Defamation, Libel, and Slander

Defamation cases are an important part of what a personal injury lawyer does. In August of 2017, Disney agreed to pay as much as $177 million to settle a defamation lawsuit. Understanding this area of law is critical because of recent disputes concerning the First Amendment and the integrity of the press. Keep reading to learn more on this subject.


Defamation is an overarching category that includes both slander and libel. Defamation is a catch-all term for words that hurt an individual’s reputation. This is not a crime, but a tort. When someone commits this transgression, they are liable to be sued. They will not go to jail, however.

A statement is considered defamatory if it is insulting, and makes people heap scorn upon, disgrace, or ridicule the victim. Most of the time, a judge decides if a given statement violates certain norms. There are some cases that are always considered derogatory. These include:

  • A statement that someone has committed a serious, notorious, or immoral crime
  • A statement that someone has an infectious or terrible disease
  • A statement that someone is not a competent worker

This area of law has an exceptionally long history in the United States. In fact, there was a defamation case before the United States declared independence. In the case Crown v. John Peter Zenger, a New York court ruled that if what someone is saying is true, it cannot be considered defamatory. This applies today.

Something that you should keep in mind is that even if a statement is false, it may not be considered a violation. In the case New York Times vs.
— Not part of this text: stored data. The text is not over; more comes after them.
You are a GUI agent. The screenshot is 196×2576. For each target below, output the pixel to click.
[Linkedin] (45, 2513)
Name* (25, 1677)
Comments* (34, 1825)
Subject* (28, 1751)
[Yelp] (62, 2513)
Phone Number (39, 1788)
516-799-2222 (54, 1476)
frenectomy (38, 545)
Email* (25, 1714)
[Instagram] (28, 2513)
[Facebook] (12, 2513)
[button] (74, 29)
Sullivan, the Supreme Court ruled that a statement is not considered defamatory unless there is ‘actual malice’. This means that the person who published the comment must have done so with bad intentions, or acted in a way with reckless disregard for the truth.
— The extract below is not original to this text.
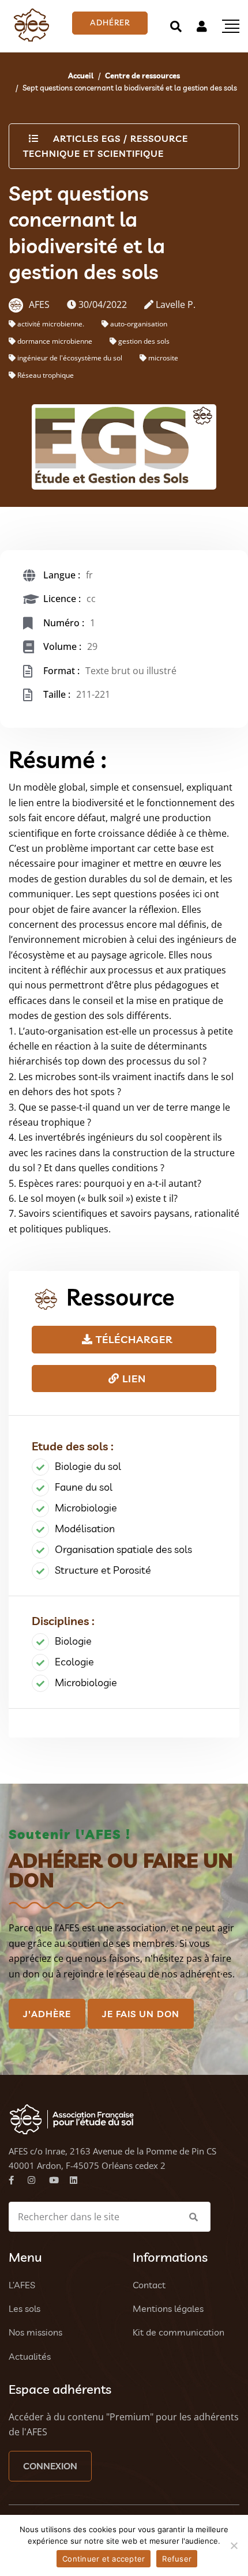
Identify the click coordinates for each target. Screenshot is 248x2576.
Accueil (80, 75)
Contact (149, 2285)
Another aspect to consider is that only descriptions of facts can be considered defamatory. When someone says their opinion, this is always protected by the First Amendment. For example, it is acceptable to post, “I don’t like my landlord, because they are a jerk.” It is not acceptable to post “I think my landlord has stolen $3,000 from me.” The first is an opinion. The second is a verifiable fact.


Libel is when someone writes an offensive statement. This can be any written statement, across a wide range of media. Someone can post a libelous account on Facebook, in a comment section of an online article, or through a messaging service. This has to be published somewhere, so that other people can see it.
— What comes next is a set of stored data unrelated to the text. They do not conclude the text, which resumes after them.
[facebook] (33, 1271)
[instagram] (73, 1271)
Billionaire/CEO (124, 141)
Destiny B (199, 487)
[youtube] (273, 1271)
Private people who are defamed have greater protections than politicians or public figures. A celebrity or a governor will have a harder time proving libel than a normal person would.


Slander is when someone makes a defamatory statement out loud. This can happen anywhere: at a party, in a break room at work, or on a phone call with a friend. Just like with libel, more than the two parties must be involved. If you tell Keisha that you think David stole your car, that is slander.